§ **Task directions**
Please select every line in the entries that holds the string "small", with case counting.

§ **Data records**
§
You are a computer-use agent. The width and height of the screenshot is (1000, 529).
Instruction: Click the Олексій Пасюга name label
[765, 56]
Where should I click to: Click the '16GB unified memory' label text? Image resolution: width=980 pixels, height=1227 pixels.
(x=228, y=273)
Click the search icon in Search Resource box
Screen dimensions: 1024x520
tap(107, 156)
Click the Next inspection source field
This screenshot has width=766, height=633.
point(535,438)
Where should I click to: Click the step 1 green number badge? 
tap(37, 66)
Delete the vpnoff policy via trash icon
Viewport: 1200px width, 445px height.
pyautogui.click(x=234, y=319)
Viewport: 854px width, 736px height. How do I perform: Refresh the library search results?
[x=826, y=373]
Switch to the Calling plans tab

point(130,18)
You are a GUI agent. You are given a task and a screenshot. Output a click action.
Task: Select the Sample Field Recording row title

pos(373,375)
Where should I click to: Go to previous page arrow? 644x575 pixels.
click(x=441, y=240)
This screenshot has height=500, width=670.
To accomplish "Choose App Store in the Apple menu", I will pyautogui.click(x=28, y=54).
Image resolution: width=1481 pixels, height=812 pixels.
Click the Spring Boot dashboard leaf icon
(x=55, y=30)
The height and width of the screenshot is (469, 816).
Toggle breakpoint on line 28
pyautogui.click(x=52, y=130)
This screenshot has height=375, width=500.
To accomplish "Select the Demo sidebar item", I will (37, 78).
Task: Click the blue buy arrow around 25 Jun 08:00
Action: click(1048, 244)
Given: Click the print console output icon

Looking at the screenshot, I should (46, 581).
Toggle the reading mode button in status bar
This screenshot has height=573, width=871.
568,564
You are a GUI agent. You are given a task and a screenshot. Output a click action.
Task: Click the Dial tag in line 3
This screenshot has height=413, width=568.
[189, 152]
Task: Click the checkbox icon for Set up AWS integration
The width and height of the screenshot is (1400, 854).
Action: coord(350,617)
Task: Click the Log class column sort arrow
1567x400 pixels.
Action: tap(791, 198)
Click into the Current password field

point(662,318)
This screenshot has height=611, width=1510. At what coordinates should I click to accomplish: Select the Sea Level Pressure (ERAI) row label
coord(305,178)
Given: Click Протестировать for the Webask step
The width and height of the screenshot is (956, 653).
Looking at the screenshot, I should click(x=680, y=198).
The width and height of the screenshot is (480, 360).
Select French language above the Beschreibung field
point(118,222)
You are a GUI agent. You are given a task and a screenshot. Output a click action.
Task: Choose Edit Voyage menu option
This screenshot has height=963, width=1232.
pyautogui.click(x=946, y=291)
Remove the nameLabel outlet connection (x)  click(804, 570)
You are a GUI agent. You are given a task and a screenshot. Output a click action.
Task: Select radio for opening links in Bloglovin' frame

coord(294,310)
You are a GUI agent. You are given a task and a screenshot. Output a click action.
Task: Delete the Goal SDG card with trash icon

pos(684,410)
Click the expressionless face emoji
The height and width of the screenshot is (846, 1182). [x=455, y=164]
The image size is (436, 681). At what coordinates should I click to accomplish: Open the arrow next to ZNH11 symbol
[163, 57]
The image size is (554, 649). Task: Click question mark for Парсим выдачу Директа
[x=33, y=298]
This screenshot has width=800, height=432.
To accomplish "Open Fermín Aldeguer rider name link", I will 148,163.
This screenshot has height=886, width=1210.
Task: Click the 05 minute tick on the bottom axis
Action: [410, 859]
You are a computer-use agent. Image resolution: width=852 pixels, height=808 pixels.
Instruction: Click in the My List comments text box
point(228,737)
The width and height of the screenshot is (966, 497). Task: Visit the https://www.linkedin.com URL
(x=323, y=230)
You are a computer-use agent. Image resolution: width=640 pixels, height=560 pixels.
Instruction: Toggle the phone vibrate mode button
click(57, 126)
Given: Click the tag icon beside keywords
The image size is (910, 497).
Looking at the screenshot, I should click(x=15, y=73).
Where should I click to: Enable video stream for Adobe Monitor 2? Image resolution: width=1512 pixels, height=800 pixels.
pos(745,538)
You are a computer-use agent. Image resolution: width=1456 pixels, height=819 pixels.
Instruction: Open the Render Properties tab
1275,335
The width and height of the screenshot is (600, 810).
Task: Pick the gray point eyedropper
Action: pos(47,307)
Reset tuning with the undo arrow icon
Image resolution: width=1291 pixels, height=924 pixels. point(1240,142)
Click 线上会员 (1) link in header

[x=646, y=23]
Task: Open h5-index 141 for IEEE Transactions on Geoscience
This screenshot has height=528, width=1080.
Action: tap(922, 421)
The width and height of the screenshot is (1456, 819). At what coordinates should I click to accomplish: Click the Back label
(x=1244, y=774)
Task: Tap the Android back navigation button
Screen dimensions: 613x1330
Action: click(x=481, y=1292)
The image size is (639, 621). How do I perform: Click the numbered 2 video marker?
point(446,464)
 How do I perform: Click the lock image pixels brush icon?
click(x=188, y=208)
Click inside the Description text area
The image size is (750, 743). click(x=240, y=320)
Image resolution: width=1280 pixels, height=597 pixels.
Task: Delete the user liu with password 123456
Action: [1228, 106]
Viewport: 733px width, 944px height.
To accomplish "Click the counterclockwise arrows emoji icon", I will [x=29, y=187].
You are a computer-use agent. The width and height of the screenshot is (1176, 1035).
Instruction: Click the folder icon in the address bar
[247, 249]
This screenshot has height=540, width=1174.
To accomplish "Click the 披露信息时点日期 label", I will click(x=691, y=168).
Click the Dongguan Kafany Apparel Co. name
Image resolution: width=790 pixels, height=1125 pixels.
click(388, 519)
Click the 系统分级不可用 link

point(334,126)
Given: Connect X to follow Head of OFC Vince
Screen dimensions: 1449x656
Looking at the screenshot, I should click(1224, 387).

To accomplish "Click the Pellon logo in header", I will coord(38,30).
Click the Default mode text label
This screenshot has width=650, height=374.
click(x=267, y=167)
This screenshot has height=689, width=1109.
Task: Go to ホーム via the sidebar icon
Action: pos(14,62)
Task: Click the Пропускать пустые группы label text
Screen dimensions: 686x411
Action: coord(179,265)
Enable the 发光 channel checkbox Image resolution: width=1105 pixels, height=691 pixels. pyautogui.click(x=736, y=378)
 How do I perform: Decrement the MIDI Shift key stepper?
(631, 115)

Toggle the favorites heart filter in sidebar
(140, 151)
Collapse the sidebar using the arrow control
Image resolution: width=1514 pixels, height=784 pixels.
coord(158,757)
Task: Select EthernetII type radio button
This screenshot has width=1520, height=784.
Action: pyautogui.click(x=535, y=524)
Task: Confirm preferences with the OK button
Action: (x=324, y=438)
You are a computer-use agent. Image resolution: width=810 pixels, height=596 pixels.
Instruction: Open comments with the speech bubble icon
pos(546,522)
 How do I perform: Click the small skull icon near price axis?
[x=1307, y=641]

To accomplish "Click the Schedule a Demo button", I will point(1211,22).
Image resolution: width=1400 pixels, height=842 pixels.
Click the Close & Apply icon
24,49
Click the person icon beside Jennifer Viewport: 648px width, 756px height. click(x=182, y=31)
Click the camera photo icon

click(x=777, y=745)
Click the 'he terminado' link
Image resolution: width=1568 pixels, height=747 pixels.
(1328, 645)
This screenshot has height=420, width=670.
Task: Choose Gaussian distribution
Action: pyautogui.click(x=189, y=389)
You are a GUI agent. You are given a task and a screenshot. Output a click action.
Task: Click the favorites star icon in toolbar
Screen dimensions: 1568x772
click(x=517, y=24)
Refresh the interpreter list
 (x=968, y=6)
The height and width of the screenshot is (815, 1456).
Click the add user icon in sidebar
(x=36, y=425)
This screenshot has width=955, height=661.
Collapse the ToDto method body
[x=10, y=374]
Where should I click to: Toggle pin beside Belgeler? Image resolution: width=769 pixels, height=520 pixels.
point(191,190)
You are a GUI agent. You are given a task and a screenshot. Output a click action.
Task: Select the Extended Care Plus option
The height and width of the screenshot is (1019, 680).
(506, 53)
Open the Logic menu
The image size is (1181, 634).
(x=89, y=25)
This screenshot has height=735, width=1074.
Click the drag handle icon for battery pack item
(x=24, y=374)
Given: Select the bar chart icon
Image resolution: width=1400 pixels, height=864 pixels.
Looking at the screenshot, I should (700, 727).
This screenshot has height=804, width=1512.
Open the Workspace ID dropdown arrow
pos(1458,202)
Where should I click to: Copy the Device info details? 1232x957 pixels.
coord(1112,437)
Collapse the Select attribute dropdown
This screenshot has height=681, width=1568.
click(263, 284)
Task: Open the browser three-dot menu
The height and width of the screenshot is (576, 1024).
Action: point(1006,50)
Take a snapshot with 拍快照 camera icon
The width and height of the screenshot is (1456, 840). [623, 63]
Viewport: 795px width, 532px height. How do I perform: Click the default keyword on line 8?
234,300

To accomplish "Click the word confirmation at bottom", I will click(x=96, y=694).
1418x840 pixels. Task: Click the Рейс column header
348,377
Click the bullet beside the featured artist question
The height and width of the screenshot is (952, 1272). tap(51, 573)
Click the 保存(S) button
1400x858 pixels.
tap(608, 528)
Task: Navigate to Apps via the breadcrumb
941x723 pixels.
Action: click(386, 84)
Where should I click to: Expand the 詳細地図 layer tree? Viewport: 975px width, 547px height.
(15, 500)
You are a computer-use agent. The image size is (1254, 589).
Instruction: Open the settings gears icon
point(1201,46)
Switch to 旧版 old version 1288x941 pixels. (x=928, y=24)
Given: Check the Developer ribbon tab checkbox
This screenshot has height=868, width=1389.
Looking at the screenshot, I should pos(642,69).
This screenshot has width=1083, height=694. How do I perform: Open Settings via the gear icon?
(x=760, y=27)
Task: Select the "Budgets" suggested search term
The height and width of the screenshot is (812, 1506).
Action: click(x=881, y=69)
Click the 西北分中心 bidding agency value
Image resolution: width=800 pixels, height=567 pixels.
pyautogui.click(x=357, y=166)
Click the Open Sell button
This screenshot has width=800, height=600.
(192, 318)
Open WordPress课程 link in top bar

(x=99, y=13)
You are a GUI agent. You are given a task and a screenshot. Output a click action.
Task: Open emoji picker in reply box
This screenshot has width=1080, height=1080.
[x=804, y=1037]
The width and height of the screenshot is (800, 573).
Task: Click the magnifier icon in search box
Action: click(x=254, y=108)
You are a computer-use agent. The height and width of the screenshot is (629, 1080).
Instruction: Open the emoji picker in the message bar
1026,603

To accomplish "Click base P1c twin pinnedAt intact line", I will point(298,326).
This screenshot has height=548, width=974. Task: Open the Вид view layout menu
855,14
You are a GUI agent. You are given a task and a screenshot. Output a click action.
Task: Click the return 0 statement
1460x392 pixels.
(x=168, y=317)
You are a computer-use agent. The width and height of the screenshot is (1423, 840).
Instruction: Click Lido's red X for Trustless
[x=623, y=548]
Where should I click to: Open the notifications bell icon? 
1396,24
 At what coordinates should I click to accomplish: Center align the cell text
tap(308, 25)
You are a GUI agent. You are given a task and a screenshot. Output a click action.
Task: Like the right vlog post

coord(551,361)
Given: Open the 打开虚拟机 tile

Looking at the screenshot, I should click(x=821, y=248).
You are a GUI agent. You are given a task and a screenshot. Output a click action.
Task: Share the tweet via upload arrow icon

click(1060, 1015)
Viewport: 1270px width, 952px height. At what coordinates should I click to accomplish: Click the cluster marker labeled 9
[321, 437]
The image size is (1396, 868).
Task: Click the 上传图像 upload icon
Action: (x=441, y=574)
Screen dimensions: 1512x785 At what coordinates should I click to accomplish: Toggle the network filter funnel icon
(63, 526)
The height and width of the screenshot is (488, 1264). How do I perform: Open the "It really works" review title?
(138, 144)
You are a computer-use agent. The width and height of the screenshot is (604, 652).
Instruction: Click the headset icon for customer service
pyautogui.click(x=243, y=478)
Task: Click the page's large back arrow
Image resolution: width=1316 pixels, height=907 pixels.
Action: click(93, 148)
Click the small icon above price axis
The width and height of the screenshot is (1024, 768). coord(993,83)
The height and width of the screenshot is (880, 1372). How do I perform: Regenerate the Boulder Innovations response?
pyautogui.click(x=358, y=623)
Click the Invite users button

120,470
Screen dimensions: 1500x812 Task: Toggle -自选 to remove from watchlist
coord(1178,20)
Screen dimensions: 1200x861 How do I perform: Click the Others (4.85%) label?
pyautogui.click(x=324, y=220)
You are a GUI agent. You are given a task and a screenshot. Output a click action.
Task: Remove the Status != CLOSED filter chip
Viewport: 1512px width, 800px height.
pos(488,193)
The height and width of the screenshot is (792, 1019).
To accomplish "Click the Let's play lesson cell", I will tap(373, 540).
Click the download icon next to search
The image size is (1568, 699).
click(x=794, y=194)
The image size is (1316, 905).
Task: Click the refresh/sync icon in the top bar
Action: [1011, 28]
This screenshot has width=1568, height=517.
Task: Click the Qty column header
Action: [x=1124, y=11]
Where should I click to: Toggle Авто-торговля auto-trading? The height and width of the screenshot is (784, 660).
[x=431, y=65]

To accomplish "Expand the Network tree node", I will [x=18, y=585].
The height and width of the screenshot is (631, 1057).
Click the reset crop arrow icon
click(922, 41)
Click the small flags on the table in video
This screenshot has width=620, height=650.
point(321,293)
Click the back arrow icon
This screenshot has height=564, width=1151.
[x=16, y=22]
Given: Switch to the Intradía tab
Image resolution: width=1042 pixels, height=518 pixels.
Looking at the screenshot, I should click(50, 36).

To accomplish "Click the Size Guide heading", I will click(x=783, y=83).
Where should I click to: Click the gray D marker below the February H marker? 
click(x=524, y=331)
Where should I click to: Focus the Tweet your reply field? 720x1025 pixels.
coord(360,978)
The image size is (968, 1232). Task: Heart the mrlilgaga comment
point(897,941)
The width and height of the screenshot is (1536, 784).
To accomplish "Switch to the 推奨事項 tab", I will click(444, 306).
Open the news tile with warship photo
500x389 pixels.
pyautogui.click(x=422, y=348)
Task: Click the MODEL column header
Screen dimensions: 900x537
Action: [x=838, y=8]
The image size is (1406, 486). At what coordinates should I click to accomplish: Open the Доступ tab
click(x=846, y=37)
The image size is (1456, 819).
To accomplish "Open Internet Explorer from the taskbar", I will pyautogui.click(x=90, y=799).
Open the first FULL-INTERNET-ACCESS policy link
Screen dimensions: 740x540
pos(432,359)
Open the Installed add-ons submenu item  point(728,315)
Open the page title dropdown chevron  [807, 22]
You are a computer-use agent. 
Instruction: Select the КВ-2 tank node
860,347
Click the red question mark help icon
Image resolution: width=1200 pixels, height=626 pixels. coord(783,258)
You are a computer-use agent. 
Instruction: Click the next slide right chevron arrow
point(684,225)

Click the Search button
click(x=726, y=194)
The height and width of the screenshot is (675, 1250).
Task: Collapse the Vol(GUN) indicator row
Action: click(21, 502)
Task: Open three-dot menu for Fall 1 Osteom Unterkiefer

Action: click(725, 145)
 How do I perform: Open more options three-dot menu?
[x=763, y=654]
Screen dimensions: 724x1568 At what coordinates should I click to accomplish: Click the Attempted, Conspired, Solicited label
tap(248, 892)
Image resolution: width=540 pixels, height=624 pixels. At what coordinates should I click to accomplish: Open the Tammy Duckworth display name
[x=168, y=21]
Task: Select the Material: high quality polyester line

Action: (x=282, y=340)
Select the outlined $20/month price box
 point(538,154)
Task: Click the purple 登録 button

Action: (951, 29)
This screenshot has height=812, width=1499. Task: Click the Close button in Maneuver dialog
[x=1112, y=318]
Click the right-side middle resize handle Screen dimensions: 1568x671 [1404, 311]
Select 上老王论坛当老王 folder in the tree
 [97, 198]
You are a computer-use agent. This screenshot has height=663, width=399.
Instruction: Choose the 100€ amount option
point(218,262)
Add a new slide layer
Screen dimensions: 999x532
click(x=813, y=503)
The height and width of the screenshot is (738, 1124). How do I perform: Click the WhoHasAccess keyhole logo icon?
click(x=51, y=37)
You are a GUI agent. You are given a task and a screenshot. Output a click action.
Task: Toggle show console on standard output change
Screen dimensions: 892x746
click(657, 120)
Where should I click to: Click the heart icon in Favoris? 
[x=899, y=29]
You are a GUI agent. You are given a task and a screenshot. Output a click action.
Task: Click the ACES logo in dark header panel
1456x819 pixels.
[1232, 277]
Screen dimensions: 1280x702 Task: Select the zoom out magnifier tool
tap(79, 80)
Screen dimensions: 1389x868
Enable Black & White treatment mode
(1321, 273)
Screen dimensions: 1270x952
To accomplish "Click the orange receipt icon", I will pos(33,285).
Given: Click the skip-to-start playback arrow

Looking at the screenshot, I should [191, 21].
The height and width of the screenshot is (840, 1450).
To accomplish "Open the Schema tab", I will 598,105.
§
§ **Answer to this task**
 How do I perform: Click the small skull icon near price axis?
Click the small icon above price axis
Click the small flags on the table in video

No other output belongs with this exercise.